Directive:
Reproduce verbatim the entries starting at the line containing "Collapse the Compare" and ending at the final line of the entries, including both of those lines.

Records:
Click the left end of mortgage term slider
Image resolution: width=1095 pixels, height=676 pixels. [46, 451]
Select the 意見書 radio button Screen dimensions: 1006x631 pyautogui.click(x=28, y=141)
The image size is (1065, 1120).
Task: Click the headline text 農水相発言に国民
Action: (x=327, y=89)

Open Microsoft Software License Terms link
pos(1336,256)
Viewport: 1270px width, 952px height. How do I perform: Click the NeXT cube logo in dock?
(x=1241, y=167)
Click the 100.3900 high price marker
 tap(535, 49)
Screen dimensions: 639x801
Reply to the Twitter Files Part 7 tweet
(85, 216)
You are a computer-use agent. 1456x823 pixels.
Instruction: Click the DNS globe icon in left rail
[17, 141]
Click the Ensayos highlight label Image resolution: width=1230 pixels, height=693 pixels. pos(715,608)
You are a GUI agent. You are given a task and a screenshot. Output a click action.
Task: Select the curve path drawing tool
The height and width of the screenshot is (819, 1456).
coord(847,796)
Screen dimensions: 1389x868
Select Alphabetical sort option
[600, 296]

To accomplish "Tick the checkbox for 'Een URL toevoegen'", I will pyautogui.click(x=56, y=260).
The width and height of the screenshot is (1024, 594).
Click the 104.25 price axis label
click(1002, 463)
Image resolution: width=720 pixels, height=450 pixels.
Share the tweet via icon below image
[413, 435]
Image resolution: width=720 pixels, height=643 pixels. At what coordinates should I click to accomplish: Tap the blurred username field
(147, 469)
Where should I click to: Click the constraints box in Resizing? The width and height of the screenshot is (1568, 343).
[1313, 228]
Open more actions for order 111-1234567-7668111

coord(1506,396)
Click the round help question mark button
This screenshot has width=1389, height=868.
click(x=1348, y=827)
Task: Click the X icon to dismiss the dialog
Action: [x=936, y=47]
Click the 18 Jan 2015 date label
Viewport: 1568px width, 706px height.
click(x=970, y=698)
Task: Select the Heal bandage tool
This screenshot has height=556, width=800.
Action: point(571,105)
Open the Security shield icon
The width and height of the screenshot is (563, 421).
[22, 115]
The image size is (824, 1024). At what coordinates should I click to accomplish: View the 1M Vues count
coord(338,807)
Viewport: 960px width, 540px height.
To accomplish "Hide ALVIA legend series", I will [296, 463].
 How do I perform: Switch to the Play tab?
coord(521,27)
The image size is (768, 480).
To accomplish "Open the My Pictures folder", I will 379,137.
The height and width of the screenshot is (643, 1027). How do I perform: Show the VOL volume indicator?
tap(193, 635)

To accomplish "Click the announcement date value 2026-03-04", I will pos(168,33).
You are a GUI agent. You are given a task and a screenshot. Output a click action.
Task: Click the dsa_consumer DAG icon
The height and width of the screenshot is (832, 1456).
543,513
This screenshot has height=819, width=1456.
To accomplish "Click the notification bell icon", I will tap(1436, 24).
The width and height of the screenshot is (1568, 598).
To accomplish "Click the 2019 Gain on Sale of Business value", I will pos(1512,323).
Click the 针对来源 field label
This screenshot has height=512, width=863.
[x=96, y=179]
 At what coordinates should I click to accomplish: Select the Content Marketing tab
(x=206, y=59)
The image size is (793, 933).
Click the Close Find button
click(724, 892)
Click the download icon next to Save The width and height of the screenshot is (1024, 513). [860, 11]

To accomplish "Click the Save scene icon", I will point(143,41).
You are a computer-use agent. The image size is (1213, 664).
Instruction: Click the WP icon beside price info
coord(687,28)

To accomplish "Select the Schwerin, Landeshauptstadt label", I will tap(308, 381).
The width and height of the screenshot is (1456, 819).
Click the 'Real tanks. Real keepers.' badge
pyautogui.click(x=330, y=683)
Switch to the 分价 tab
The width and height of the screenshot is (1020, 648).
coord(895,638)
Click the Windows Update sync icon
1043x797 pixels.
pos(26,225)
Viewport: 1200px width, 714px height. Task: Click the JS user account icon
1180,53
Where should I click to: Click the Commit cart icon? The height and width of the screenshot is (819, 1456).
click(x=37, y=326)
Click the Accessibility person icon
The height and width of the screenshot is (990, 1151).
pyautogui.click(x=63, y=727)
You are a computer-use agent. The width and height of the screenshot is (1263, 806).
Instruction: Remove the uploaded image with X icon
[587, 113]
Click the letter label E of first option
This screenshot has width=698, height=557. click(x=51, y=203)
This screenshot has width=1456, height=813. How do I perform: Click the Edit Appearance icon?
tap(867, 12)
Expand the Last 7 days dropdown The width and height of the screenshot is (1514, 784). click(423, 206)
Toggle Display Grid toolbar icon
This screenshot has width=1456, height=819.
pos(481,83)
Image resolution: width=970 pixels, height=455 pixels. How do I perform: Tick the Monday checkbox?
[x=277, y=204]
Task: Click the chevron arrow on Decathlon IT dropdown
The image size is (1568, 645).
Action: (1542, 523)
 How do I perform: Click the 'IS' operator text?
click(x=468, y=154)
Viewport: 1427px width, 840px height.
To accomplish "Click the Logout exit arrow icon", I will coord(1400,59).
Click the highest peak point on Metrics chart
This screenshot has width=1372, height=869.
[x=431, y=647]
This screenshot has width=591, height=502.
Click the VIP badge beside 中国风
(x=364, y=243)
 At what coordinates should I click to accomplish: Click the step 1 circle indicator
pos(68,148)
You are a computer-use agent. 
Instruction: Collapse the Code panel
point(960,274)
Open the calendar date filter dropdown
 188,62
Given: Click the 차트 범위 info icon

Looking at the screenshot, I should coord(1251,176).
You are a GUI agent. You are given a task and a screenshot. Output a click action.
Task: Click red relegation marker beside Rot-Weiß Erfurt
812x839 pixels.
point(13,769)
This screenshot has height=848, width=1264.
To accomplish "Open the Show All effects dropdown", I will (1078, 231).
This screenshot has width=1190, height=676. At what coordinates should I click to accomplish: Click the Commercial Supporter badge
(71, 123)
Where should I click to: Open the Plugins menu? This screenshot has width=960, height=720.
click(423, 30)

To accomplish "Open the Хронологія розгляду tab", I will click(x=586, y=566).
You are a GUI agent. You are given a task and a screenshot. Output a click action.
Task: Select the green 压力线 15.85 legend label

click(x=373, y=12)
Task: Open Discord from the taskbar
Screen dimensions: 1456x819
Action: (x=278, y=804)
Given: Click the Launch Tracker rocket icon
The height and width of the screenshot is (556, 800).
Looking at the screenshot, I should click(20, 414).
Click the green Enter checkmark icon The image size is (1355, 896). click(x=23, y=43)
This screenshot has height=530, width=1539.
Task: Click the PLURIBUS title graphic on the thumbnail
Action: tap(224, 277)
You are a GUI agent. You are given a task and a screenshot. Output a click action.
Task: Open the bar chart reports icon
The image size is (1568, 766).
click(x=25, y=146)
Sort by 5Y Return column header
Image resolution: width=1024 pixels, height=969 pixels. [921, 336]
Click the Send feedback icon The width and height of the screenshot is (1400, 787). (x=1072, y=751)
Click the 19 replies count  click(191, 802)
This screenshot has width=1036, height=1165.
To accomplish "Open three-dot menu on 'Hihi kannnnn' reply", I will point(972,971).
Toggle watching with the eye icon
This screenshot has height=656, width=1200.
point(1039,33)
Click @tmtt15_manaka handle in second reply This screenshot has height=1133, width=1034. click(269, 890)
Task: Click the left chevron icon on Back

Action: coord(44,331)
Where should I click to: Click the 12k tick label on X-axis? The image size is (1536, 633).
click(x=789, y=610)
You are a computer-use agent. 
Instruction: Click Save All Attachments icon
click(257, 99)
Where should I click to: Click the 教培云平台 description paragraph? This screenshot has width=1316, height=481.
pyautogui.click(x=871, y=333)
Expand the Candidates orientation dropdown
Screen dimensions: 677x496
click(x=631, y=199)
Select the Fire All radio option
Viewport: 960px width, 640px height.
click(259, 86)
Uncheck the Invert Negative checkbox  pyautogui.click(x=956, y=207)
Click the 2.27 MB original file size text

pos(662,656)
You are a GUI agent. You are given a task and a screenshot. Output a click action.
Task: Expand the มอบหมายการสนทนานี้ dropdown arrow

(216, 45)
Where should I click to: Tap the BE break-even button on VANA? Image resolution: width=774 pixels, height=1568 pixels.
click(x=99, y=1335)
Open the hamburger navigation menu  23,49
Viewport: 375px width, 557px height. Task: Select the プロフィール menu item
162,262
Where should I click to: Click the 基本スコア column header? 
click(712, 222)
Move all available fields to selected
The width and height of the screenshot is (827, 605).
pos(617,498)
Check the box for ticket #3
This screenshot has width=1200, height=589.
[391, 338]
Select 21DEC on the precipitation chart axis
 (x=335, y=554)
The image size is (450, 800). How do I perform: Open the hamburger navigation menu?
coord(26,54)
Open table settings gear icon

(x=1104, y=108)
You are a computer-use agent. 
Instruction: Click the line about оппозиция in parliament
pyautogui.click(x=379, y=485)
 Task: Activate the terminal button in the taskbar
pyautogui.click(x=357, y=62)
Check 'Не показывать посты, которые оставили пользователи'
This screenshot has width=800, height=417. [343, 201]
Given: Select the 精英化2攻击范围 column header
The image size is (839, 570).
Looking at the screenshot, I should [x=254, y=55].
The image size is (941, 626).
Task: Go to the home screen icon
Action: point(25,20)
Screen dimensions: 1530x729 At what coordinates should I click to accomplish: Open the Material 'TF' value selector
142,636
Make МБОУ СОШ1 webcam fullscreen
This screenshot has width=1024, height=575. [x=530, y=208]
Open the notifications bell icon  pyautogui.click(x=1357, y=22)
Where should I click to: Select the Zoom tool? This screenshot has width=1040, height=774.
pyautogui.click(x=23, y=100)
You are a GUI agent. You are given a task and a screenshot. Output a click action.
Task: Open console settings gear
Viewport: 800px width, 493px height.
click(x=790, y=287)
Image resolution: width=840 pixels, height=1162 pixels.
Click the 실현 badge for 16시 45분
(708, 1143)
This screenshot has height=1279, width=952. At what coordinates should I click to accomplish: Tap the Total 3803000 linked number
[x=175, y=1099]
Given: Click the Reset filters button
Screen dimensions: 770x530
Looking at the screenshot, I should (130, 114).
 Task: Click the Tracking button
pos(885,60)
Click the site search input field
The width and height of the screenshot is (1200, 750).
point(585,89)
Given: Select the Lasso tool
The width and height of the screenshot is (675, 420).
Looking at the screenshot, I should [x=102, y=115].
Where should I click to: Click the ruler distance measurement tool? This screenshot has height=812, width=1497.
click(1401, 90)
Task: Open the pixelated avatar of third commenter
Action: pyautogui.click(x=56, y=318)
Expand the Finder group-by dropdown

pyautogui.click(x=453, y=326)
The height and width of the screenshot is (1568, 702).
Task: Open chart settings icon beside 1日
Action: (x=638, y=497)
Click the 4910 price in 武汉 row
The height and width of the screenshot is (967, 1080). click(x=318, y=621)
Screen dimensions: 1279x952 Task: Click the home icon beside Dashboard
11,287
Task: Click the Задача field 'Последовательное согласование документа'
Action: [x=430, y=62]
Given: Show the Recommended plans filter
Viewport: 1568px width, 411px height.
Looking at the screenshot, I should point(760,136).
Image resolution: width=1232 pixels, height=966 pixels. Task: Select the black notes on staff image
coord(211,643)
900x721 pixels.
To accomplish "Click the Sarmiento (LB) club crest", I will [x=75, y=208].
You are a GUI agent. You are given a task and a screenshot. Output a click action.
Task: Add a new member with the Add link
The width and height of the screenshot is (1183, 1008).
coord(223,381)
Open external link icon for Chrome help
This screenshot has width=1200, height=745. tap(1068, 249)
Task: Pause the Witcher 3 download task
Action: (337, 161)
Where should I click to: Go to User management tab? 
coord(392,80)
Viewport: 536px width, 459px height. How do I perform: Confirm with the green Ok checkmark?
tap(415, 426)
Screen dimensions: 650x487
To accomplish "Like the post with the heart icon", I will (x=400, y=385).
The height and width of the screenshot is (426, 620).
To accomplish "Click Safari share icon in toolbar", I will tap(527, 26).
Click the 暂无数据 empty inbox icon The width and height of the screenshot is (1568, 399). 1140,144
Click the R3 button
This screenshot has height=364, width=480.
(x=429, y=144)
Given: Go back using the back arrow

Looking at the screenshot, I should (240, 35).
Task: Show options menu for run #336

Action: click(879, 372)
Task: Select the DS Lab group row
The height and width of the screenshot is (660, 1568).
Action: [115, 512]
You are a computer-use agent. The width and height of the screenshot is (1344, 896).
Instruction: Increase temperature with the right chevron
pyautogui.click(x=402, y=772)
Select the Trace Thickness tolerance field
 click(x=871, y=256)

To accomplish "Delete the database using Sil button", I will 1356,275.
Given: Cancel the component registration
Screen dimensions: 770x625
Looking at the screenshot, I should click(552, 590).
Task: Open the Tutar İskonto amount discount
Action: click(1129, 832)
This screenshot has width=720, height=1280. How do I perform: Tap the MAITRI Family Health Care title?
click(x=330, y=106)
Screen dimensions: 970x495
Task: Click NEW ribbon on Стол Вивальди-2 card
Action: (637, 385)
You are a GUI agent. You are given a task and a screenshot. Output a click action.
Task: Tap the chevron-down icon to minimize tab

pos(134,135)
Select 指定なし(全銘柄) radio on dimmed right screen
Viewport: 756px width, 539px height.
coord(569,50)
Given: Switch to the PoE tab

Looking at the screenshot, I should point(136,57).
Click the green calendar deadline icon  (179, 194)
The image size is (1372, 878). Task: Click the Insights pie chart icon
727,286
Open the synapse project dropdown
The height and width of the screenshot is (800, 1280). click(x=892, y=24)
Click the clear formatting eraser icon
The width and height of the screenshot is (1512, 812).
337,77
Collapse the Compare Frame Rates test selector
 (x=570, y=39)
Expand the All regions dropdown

Output of the exercise:
Collapse the Compare Frame Rates test selector
 (x=570, y=39)
Expand the All regions dropdown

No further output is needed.